Mais le plus frappant reste la soumission des institutions et des intellectuels aux caprices émotionnels d’une petite minorité d’individus endoctrinés travaillant avec acharnement à une grande épuration de l’Histoire sur l’autel de la probité morale. Guidés par une volonté d’interdire ce qui n’est pas conforme à l’idéologie politiquement correct, ces derniers veulent chasser de l’espace public tout ce qui peut « offenser ». Nous sommes tombés au niveau des talibans qui ne supportent pas ce qui est contraire à leur vision du monde.
Pierre Jourde, écrivain, professeur d’université et critique littéraire, publia en 2019 dans L’Obs une tribune éloquente à cet égard : « Notre époque a la passion de la censure, et désormais cette censure n’est plus la vieille censure réactionnaire de droite, elle est presque exclusivement pratiquée par des gens qui se réclament de la gauche et du progrès, et exercent un véritable terrorisme intellectuel. C’est un retournement historique, qu’on étudiera lorsqu’on fera l’histoire des mentalités et des idées au XXIe siècle. Au nom du progrès, de la gauche, du Bien, on persécute et on empêche de parler ou de travailler des écrivains, des artistes, des journalistes, des intellectuels. »
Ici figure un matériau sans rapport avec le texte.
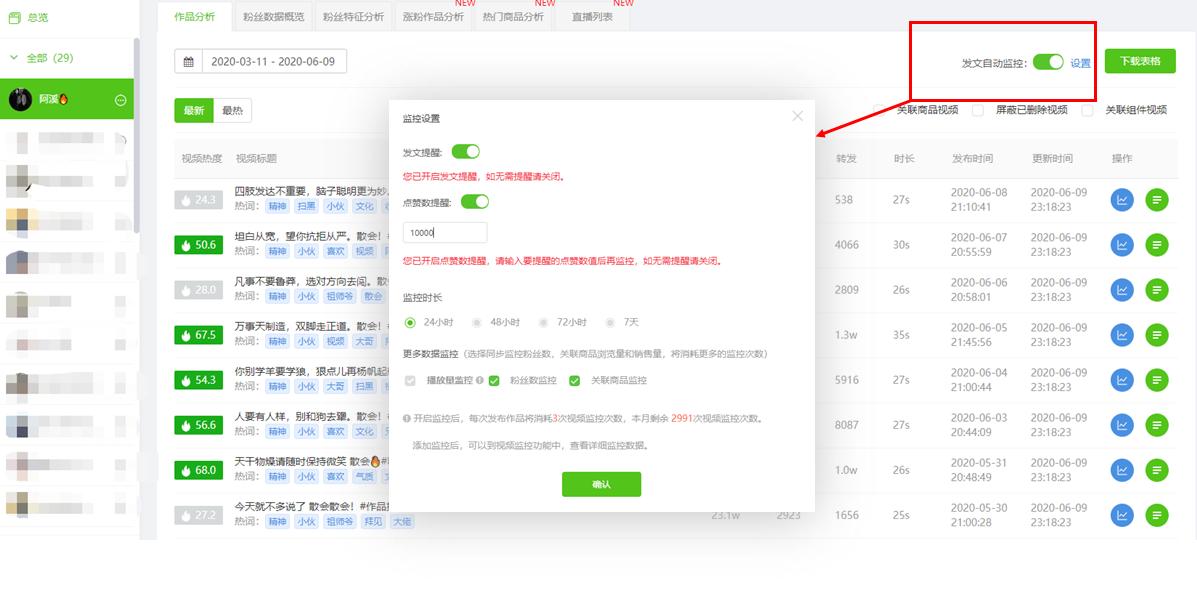Open the blue trend chart icon for first video
Viewport: 1197px width, 595px height.
click(1122, 198)
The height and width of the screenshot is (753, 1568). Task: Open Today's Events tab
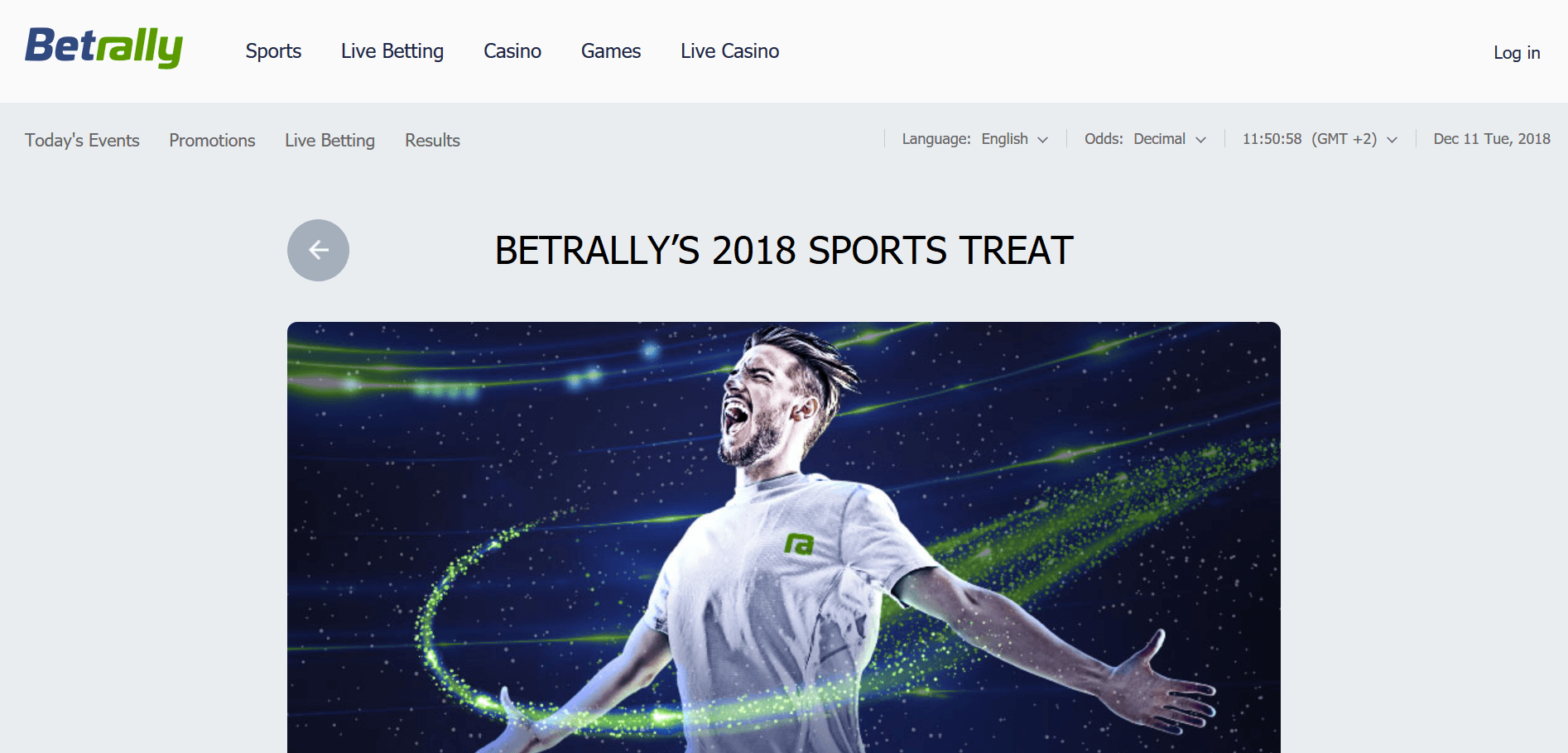(82, 141)
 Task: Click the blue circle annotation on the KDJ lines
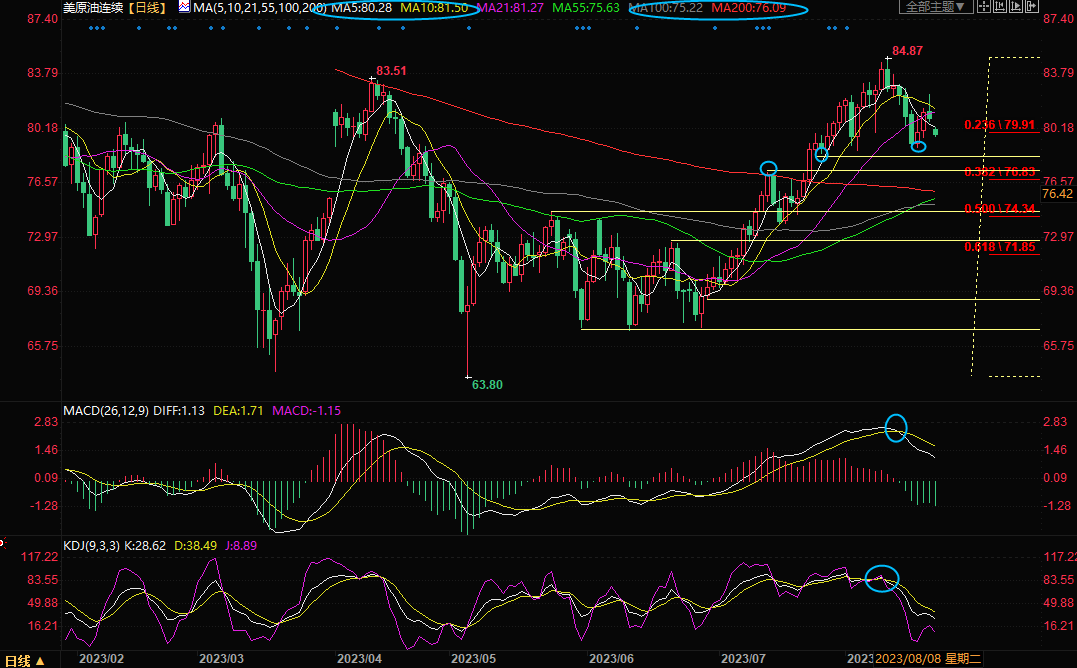[x=882, y=578]
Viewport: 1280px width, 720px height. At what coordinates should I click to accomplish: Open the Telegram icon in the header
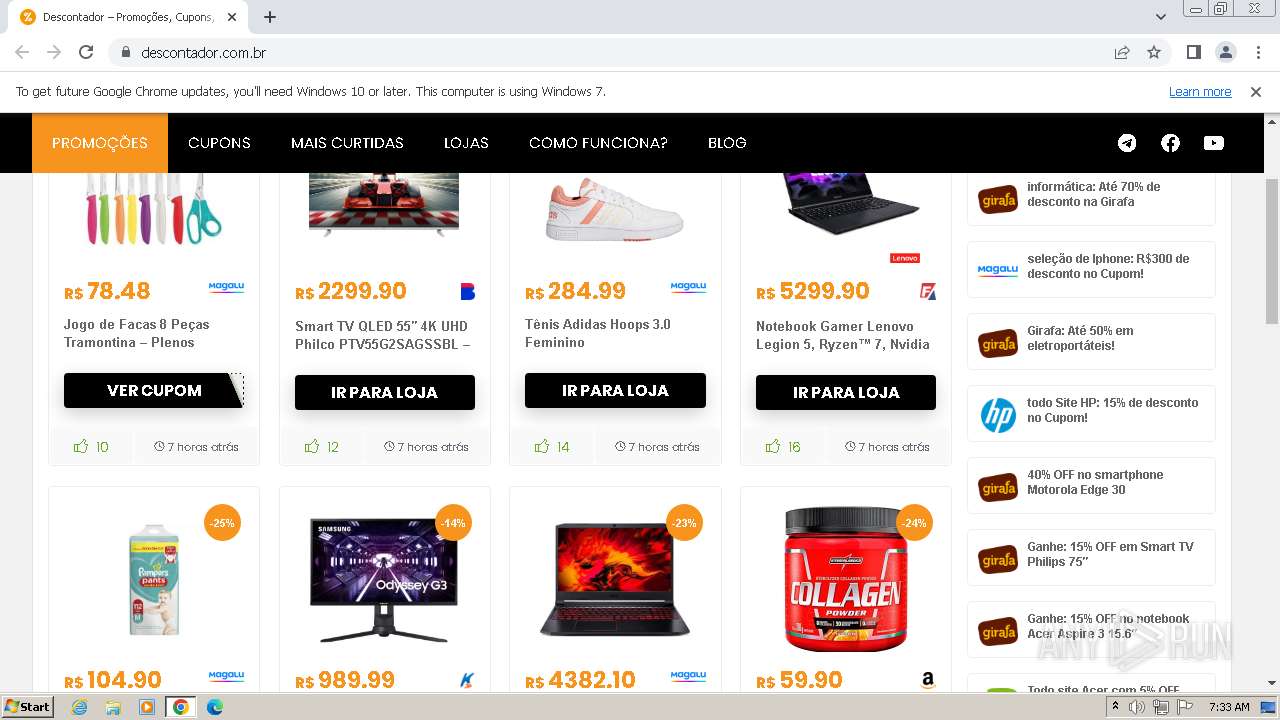click(x=1127, y=143)
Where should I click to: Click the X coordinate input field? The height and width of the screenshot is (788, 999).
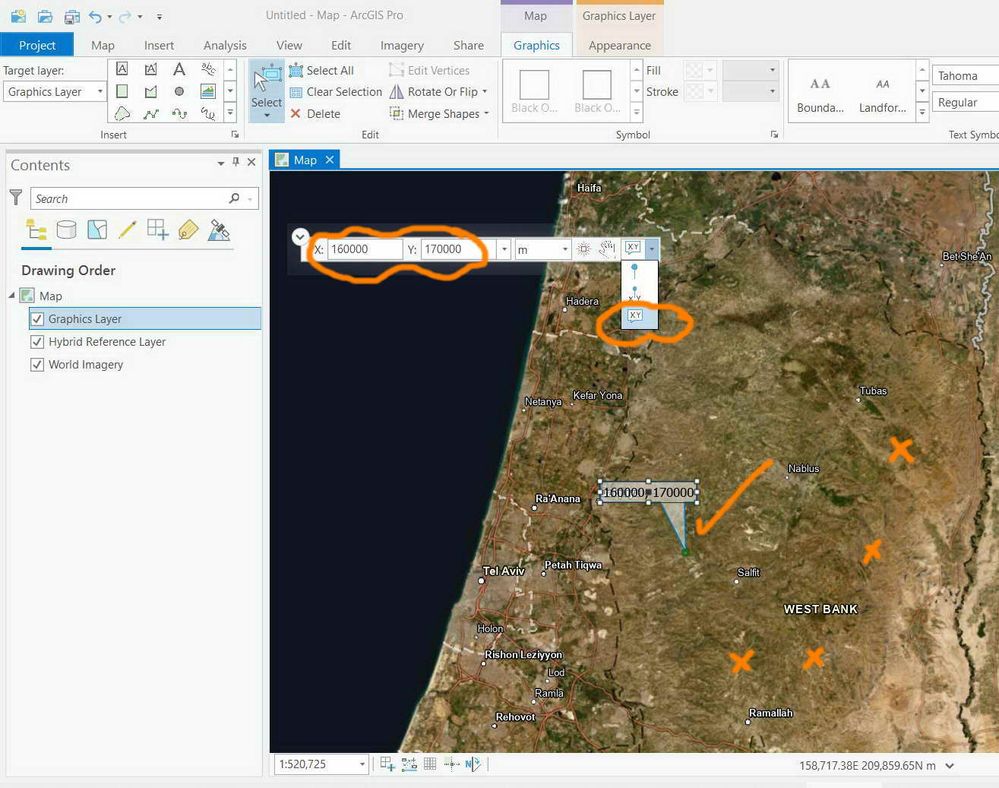coord(364,249)
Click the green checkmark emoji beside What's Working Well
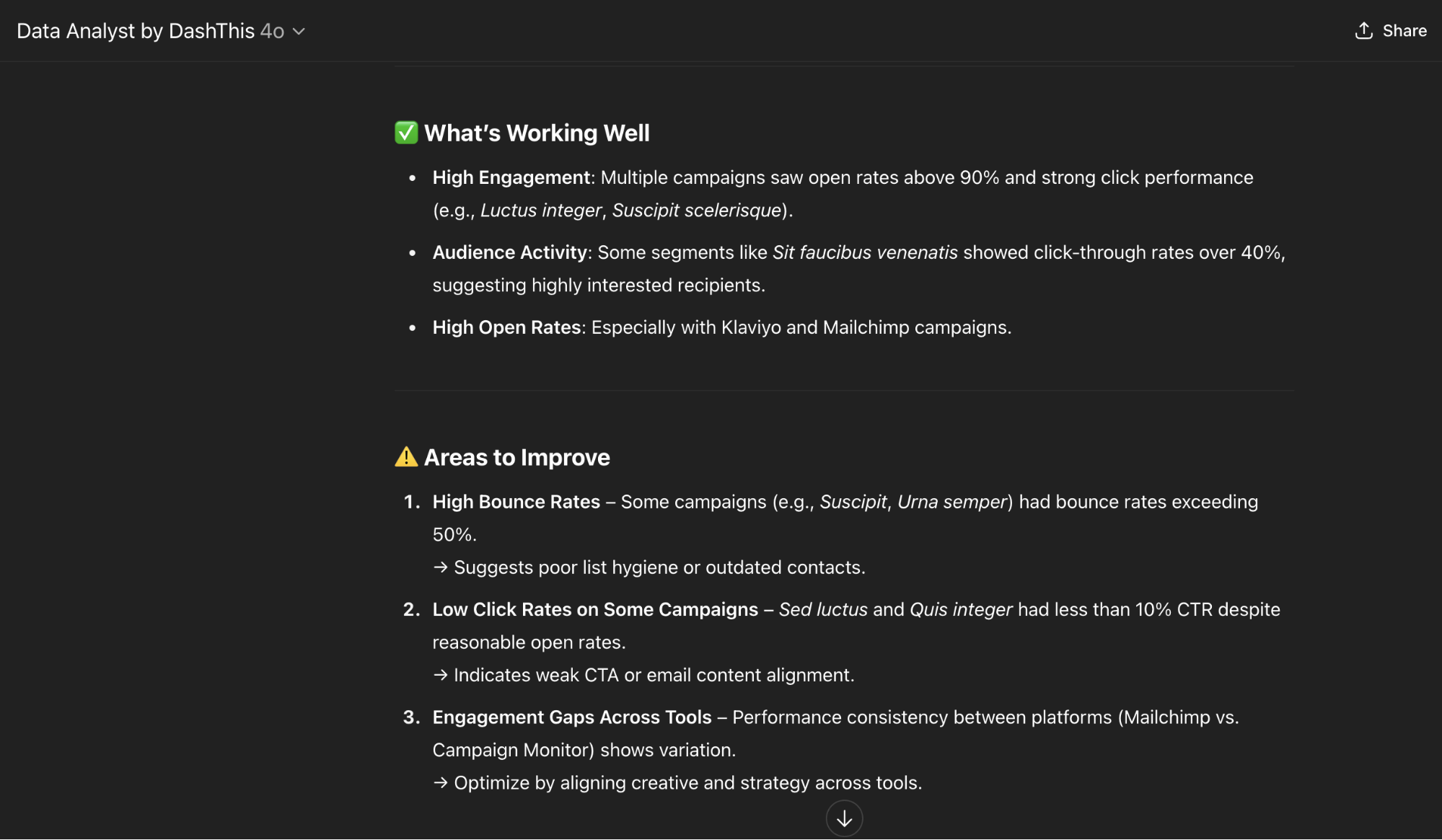Screen dimensions: 1442x840 click(x=406, y=133)
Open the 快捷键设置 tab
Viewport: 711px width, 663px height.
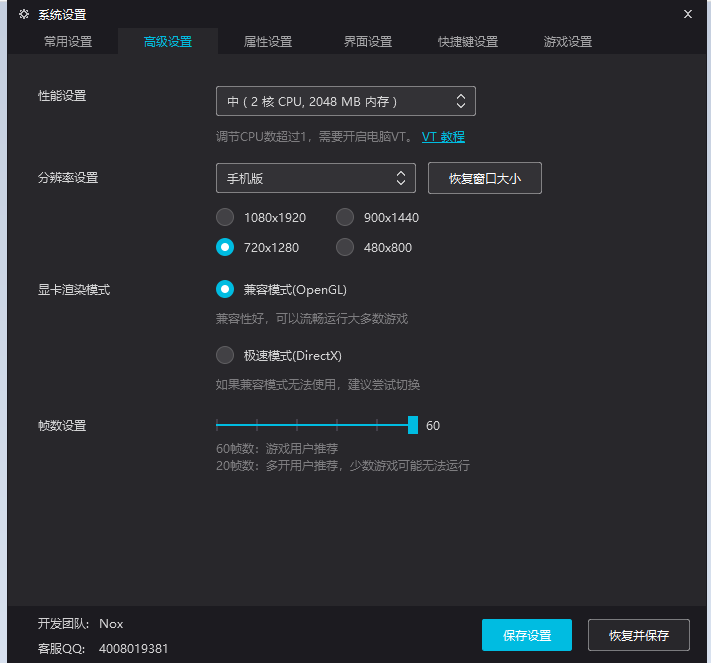tap(468, 42)
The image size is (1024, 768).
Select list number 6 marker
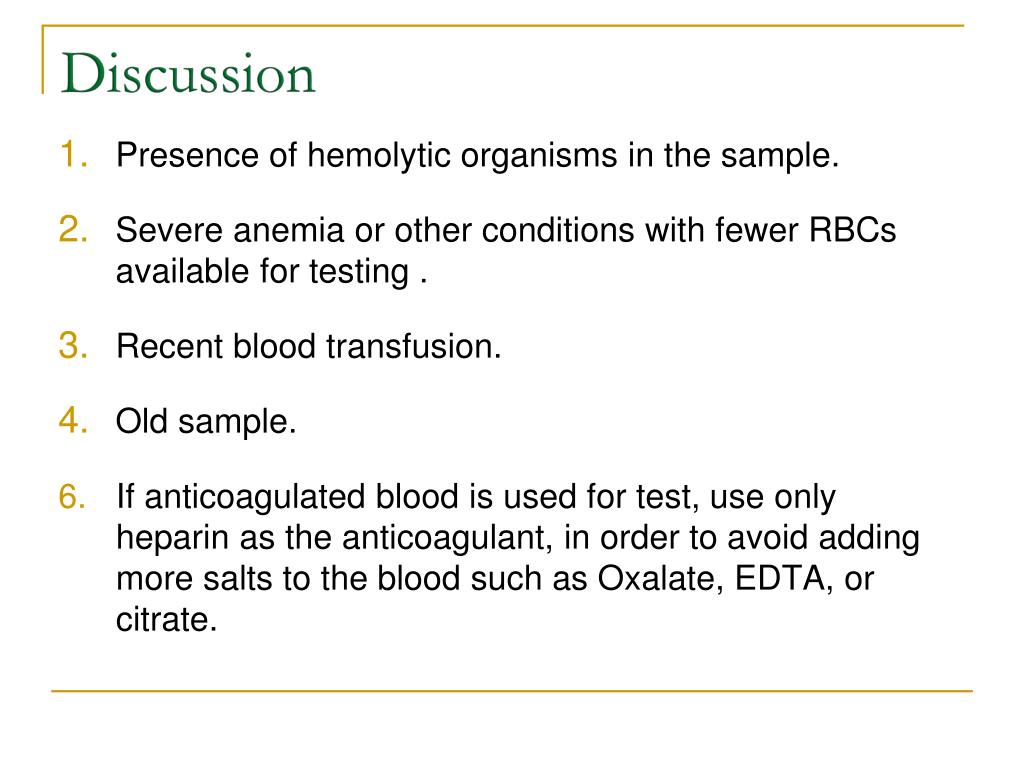[72, 496]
Charlie Hebdo a pris acte lui aussi aujourd’hui de ce grand retournement. Il concède désormais que la censure a changé de camp. Dans son éditorial du 7 janvier 2020, « Les nouveaux visages de la censure », le chef de la rédaction expliquait qu’il y a « trente ou quarante ans », le politiquement correct « consistait à combattre le racisme ». Mais tout a changé. « La gauche anglo-saxonne a inventé le politiquement correct pour faire oublier son renoncement à lutter contre les injustices sociales. La lutte des classes, trop marxiste à ses yeux, a été remplacée par la lutte des genres, des races, des minorités, des sous-minorités et des micro-minorités. »
La remise en cause aujourd’hui de la tenture des Indes conservée à la Villa Médicis est symptomatique d’un vaste mouvement. Les auteurs de l’attaque le disent d’ailleurs eux-mêmes. Cette affaire est révélatrice d’un bouleversement intellectuel majeur qui dépasse très largement la seule question patrimoniale. La critique décoloniale promeut une vision culpabilisatrice et mortifère de l’histoire européenne qui se nourrit d’une puissante haine de soi [5]. Et désormais, l’Occident se déteste tant lui-même qu’il cherche avec fureur son propre anéantissement.